Trecho da página -
■ ■ ■
J. A. Gaiarsa, 100 anos: Coletânea de pensamentos

Por J. A. Gaiarsa

Sobre o livro

Um dos brasileiros mais brilhantes do século 20 ao início do século 21. Formado em Medicina pela Universidade de São Paulo, especializou-se em Psiquiatria e introduziu o pensamento de Wilhelm Reich no país. Esse foi José Angelo Gaiarsa, nascido em Santo André (SP) em 19 de agosto de 1920.

Nas décadas de 1960 e 1970, transitou pelo ambiente da contracultura paulistana e formou uma legião de terapeutas corporais. Apesar disso, nunca aceitou a idolatria: incentivava os participantes de seus grupos a alçar voos e encontrar o próprio caminho.

Um dos primeiros intelectuais a quebrar a barreira da linguagem, falou de temas caros a todos nós, como amor, sexo, comportamento, fidelidade, educação de filhos, machismo, feminismo e hipocrisia.

Entre 1983 e 1993, participou de um programa na TV aberta respondendo a dúvidas dos telespectadores e conquistou altos índices de audiência.
■ ■ ■
Linhas do conjunto -
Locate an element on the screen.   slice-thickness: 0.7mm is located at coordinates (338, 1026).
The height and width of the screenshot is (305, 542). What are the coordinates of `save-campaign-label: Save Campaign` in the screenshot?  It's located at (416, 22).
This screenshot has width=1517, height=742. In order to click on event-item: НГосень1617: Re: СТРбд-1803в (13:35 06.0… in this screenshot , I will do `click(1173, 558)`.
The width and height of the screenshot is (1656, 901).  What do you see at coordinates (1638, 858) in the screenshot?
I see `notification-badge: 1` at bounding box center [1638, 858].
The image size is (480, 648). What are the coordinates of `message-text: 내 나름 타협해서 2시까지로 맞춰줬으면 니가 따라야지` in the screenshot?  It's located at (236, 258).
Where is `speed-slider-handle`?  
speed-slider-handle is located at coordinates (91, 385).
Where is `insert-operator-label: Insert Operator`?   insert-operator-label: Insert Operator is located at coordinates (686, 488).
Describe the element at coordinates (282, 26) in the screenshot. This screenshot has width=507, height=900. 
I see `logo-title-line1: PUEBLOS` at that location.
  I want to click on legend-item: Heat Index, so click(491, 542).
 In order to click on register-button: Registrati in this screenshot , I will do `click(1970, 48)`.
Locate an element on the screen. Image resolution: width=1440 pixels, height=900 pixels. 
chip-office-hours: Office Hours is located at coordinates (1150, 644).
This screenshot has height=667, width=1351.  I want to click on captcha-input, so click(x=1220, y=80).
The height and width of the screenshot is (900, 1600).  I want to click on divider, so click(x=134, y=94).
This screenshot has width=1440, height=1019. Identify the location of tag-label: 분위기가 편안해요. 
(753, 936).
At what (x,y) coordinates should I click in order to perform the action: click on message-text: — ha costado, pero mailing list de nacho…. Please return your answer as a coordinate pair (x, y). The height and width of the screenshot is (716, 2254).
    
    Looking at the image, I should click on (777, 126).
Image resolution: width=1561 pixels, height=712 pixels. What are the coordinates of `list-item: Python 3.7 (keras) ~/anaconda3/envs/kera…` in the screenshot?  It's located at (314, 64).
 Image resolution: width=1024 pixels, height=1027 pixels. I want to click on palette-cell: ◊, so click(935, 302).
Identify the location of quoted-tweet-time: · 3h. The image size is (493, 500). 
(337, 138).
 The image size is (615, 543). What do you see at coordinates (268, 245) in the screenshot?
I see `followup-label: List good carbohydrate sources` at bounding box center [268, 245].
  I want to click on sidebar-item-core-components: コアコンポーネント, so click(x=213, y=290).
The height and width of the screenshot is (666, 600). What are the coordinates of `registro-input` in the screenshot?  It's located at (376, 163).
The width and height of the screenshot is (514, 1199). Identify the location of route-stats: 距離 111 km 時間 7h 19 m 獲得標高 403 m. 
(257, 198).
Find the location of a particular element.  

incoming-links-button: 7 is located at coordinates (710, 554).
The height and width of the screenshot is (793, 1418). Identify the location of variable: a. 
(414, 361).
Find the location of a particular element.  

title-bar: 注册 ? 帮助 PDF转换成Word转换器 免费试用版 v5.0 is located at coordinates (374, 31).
■ ■ ■
Enunciado - Transcreva na íntegra, sem nenhuma alteração, o trecho da página sobre J. A. Gaiarsa. As linhas acima constituem material independente do trecho da página.

Resposta esperada -
J. A. Gaiarsa, 100 anos: Coletânea de pensamentos

Por J. A. Gaiarsa

Sobre o livro

Um dos brasileiros mais brilhantes do século 20 ao início do século 21. Formado em Medicina pela Universidade de São Paulo, especializou-se em Psiquiatria e introduziu o pensamento de Wilhelm Reich no país. Esse foi José Angelo Gaiarsa, nascido em Santo André (SP) em 19 de agosto de 1920.

Nas décadas de 1960 e 1970, transitou pelo ambiente da contracultura paulistana e formou uma legião de terapeutas corporais. Apesar disso, nunca aceitou a idolatria: incentivava os participantes de seus grupos a alçar voos e encontrar o próprio caminho.

Um dos primeiros intelectuais a quebrar a barreira da linguagem, falou de temas caros a todos nós, como amor, sexo, comportamento, fidelidade, educação de filhos, machismo, feminismo e hipocrisia.

Entre 1983 e 1993, participou de um programa na TV aberta respondendo a dúvidas dos telespectadores e conquistou altos índices de audiência.